**Exercise brief:**
Restate the following records word for word without images.

**Input material:**

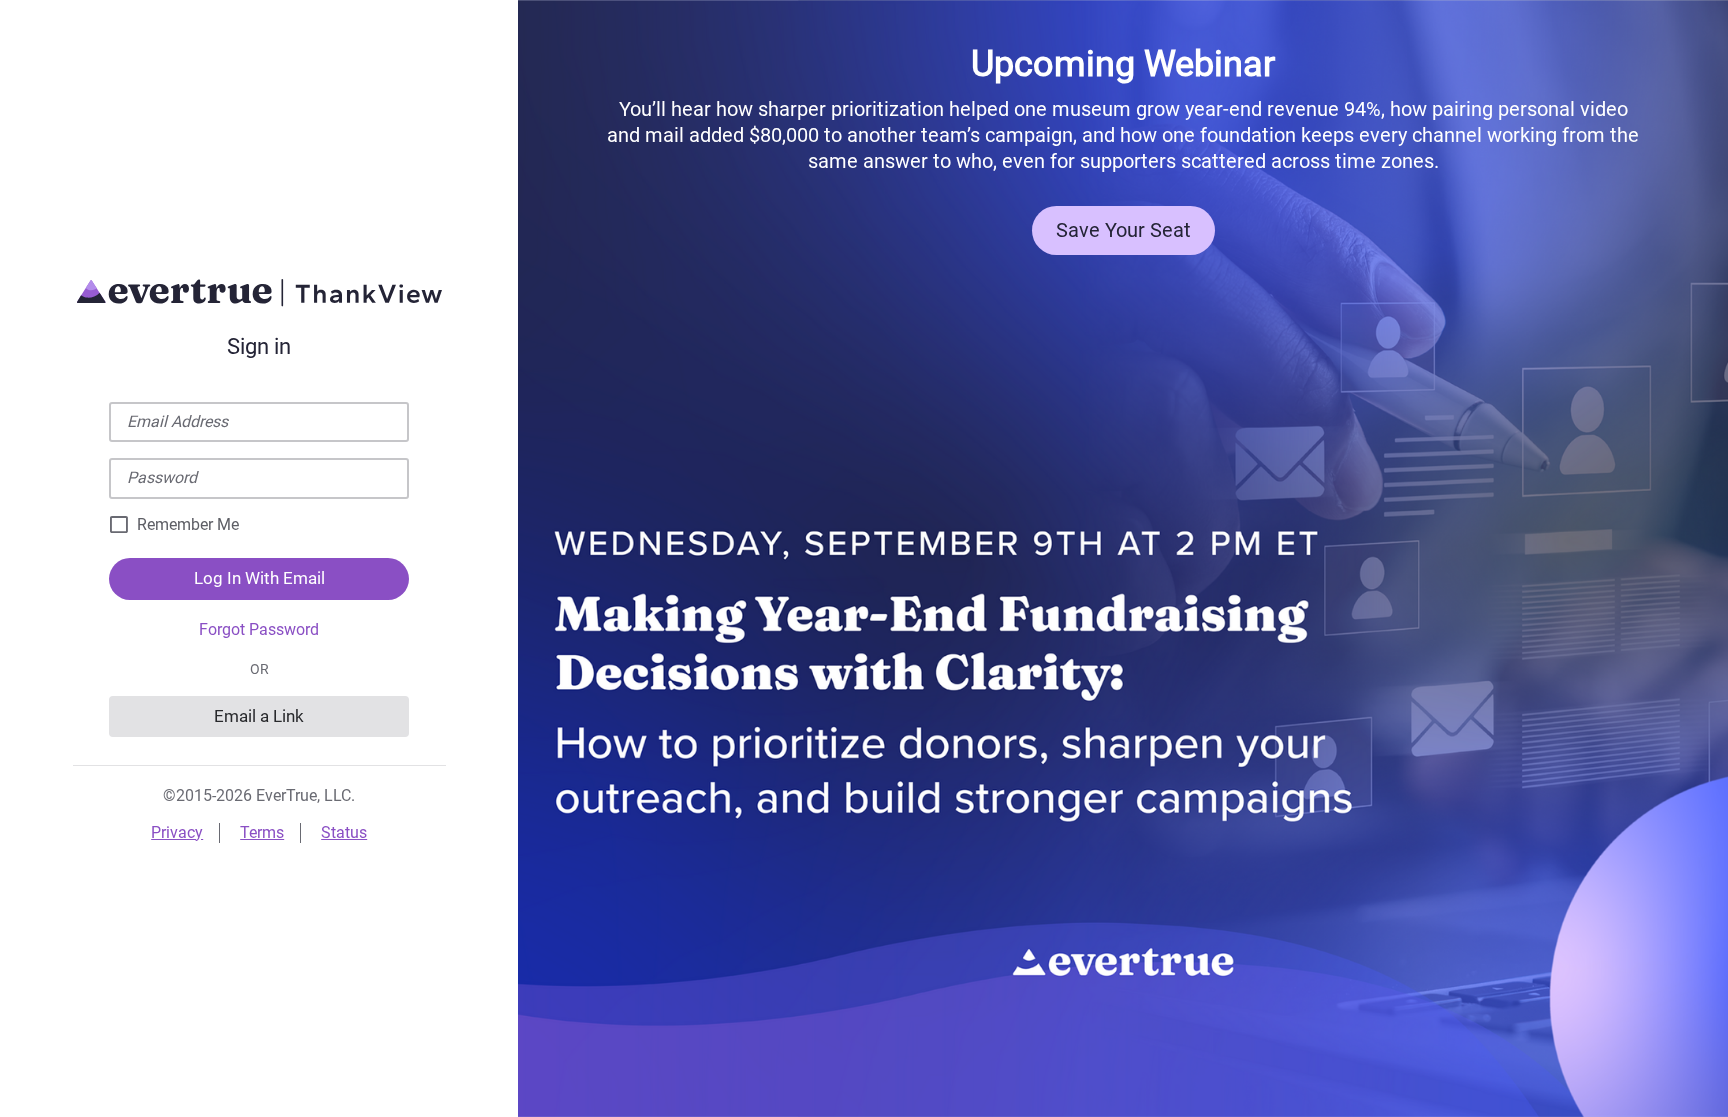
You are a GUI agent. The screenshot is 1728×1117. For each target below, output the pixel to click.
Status (344, 832)
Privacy (177, 832)
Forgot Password (259, 629)
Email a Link (259, 716)
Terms (262, 832)
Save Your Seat (1123, 230)
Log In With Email (259, 578)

**Written answer:**
You are a GUI agent. The screenshot is 1728×1117. For each target below, output the pixel to click.
Status (344, 832)
Privacy (177, 832)
Forgot Password (259, 629)
Email a Link (259, 716)
Terms (262, 832)
Save Your Seat (1123, 230)
Log In With Email (259, 578)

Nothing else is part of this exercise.